Extracted records:
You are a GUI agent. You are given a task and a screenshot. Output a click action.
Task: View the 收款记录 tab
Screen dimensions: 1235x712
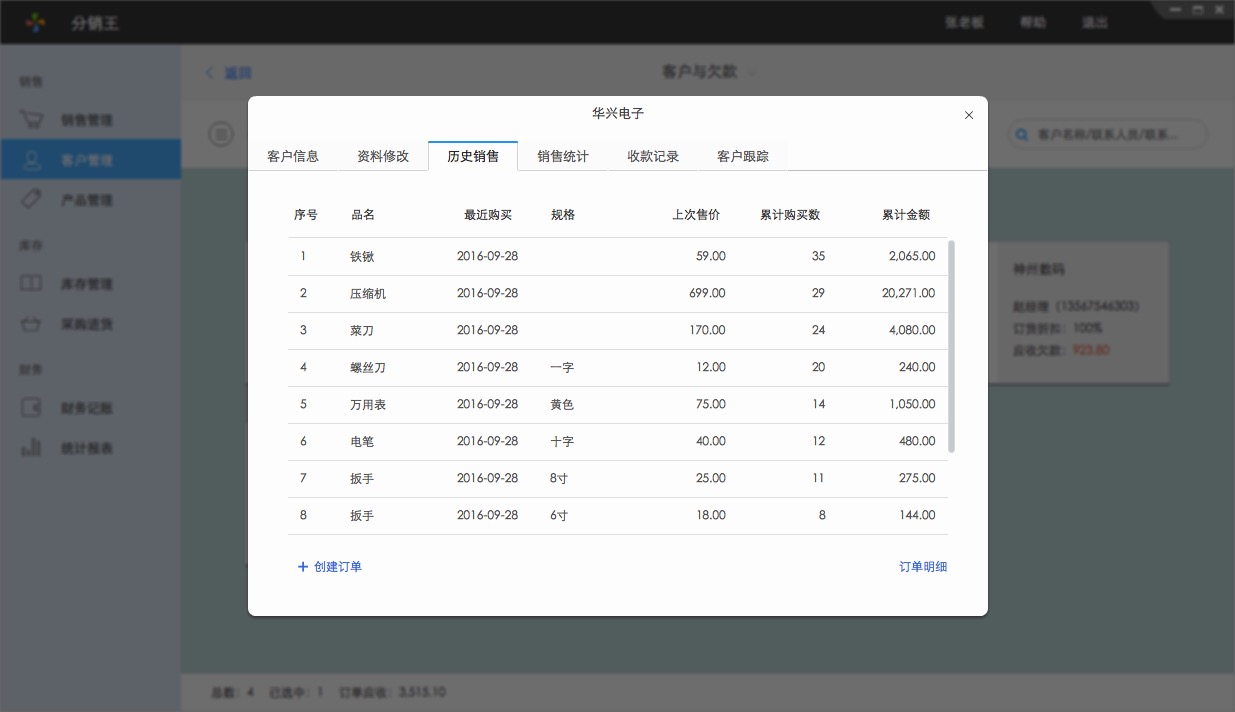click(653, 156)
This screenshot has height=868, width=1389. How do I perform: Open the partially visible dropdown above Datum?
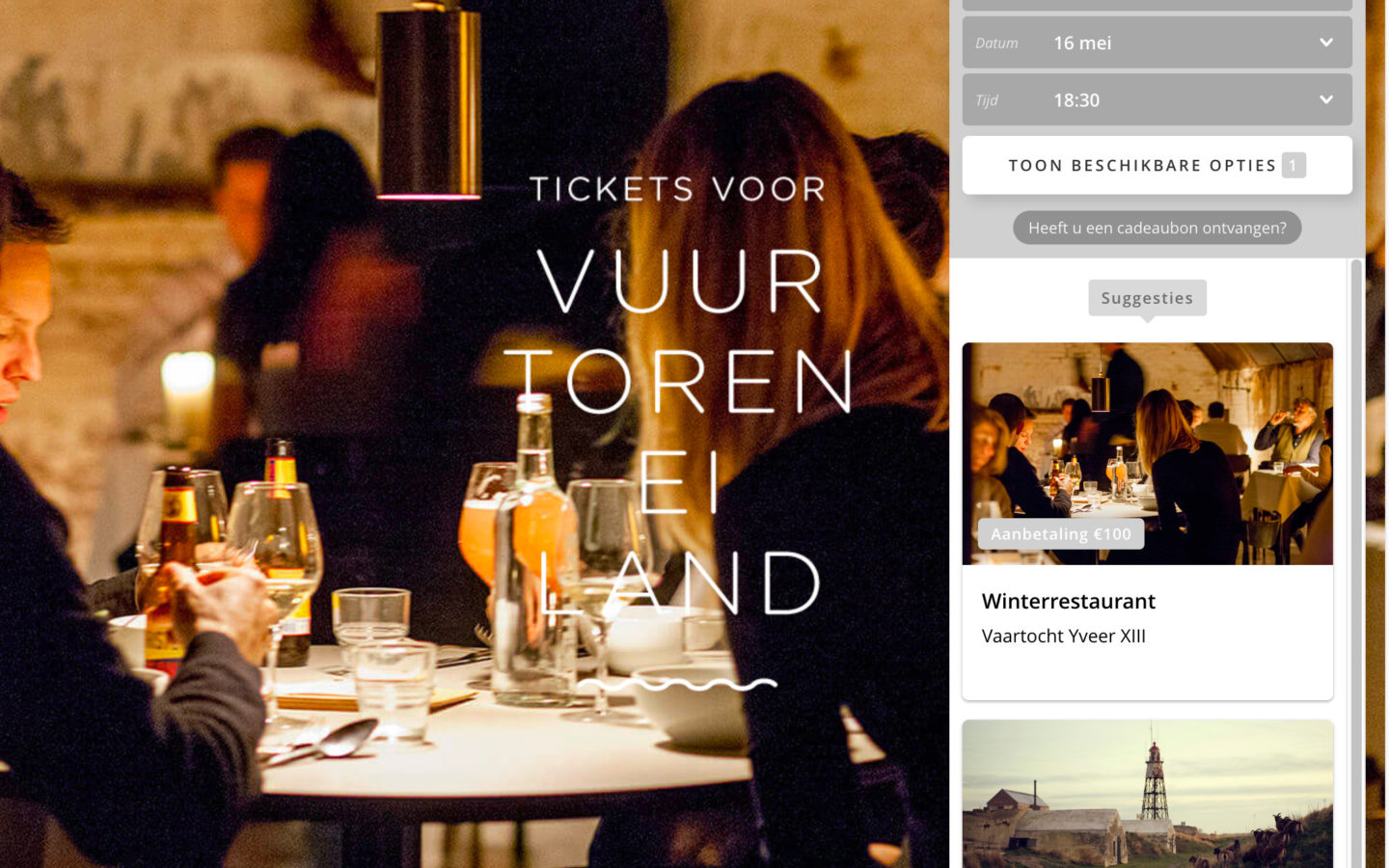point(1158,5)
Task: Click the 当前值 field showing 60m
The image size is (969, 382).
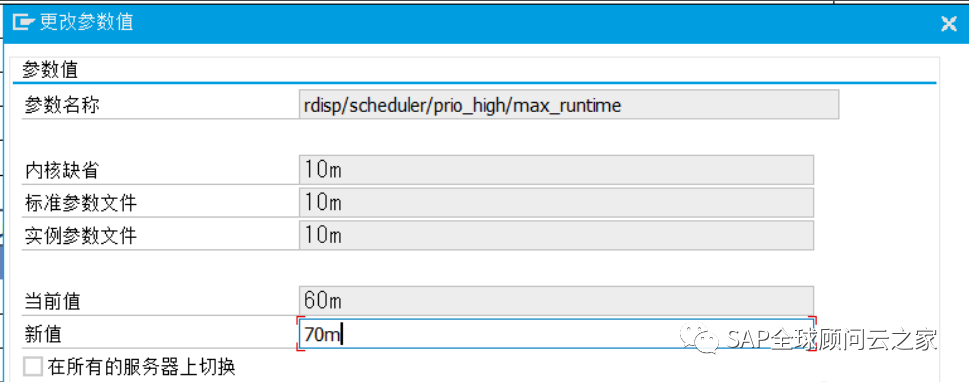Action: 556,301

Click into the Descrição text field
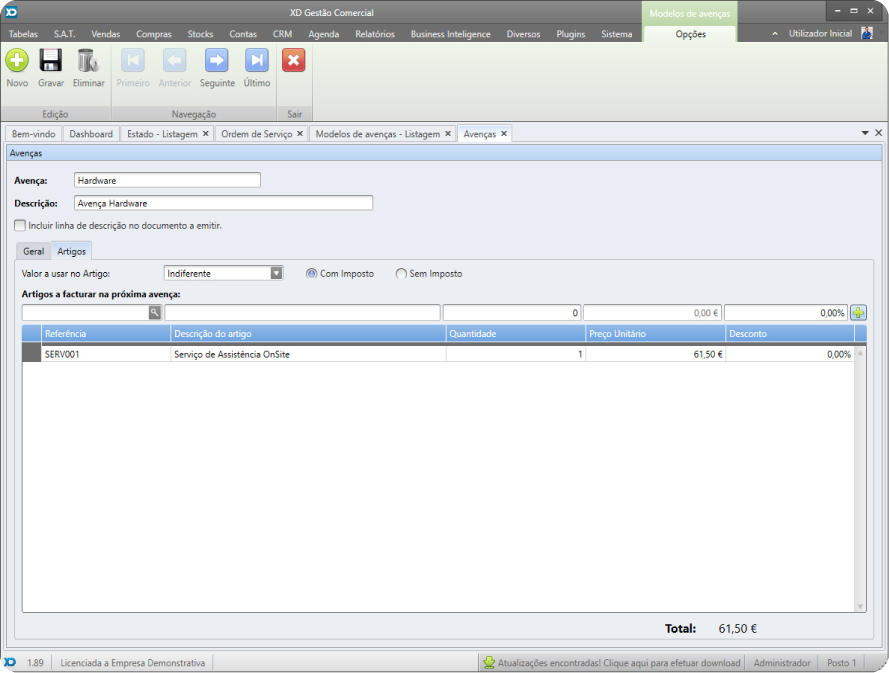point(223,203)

## EXERCISE
Without any of the pictures, repeat the entries above word for word.

## ANSWER BOX
You are a GUI agent. You are given a task and a screenshot. Output a click action.
Task: View the 收款记录 tab
Screen dimensions: 1235x712
click(653, 156)
This screenshot has height=868, width=1389. How do I perform: Open the partially visible dropdown above Datum?
point(1158,5)
Task: Click the 当前值 field showing 60m
The image size is (969, 382).
Action: 556,301

Click into the Descrição text field
point(223,203)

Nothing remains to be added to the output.